Gamma-A-blood group antibodies.

The serological characteristics of gammaA-anti-A and anti-B were studied using, as a source, either colostrum, or fractions relatively rich in gammaA obtained from selected potent antisera. gammaA-anti-A and anti-B were never hemolytic nor did they sensitize red cells to agglutination by anticomplement globulin sera. gammaA-anti-A, like gammaG-anti-A and unlike gammaM-anti-A was unaffected by heating at 56 degrees C for 3 hr. On the other hand in the following three characteristics the behavior of gammaA fell between that of gammaG- or gammaM-anti-A: sensitivity to inactivation by 2-mercaptoethanol, ease of neutralization by A substance and degree of enhancement of agglutination in a medium of serum rather than saline. The agglutination produced by gammaA-anti-A was regularly enhanced by addition of anti-gammaA-globulin serum.
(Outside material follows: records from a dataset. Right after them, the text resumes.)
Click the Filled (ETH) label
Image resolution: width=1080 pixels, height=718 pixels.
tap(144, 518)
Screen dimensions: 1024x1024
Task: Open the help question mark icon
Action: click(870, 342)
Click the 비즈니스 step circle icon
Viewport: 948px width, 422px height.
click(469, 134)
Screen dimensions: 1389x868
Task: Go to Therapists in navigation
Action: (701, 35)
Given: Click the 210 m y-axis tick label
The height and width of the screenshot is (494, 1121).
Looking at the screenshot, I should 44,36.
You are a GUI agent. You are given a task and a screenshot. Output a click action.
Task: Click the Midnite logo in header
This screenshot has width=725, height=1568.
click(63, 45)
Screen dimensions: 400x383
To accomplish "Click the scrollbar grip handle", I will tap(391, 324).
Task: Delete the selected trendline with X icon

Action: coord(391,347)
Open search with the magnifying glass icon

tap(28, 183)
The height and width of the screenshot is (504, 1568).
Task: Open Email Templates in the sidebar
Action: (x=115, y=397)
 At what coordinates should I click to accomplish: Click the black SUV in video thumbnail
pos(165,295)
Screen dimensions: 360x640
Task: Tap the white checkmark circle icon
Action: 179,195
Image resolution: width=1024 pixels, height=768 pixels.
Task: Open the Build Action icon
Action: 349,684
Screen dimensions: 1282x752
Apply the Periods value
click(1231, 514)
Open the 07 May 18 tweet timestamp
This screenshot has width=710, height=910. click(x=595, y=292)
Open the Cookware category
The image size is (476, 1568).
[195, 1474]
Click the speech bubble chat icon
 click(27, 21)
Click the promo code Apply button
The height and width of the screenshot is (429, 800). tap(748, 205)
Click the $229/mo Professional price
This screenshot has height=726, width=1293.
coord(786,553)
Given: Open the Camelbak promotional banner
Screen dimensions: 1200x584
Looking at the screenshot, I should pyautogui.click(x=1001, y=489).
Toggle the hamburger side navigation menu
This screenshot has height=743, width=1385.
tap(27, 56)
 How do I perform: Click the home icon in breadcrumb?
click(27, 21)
In searching for gammaA-blood group antibodies of other specificities the following sera were tested: anti-D (32 examples); anti-c (2 examples); anti-Le(a) or -Le(b) (3 examples); anti-K (3 examples); anti-Fy(a) (3 examples), and anti-Jk(a) (3 examples). Only 3 sera, all containing anti-D, sensitized red cells to agglutination by anti-gammaA. There were no discrepancies between results obtained with four different anti-gammaA-globulin sera. Approximately half the sera were fractionated on DEAE-cellulose, and the fractions rich in gammaA tested for their ability to sensitize red cells to agglutination by anti-gammaA; no additional examples of gammaA-antibodies were detected. One of the three examples of gammaA-anti-D appeared in the serum of a woman during the course of deliberate reimmunization. gammaA-anti-D appeared only after three intravenous injections of red cells although the gammaG-anti-D titer rose considerably after a single injection. 3 yr after a fourth injection of Rh-positive cells gammaA-anti-D, as well as gammaG-anti-D, was still present in the serum.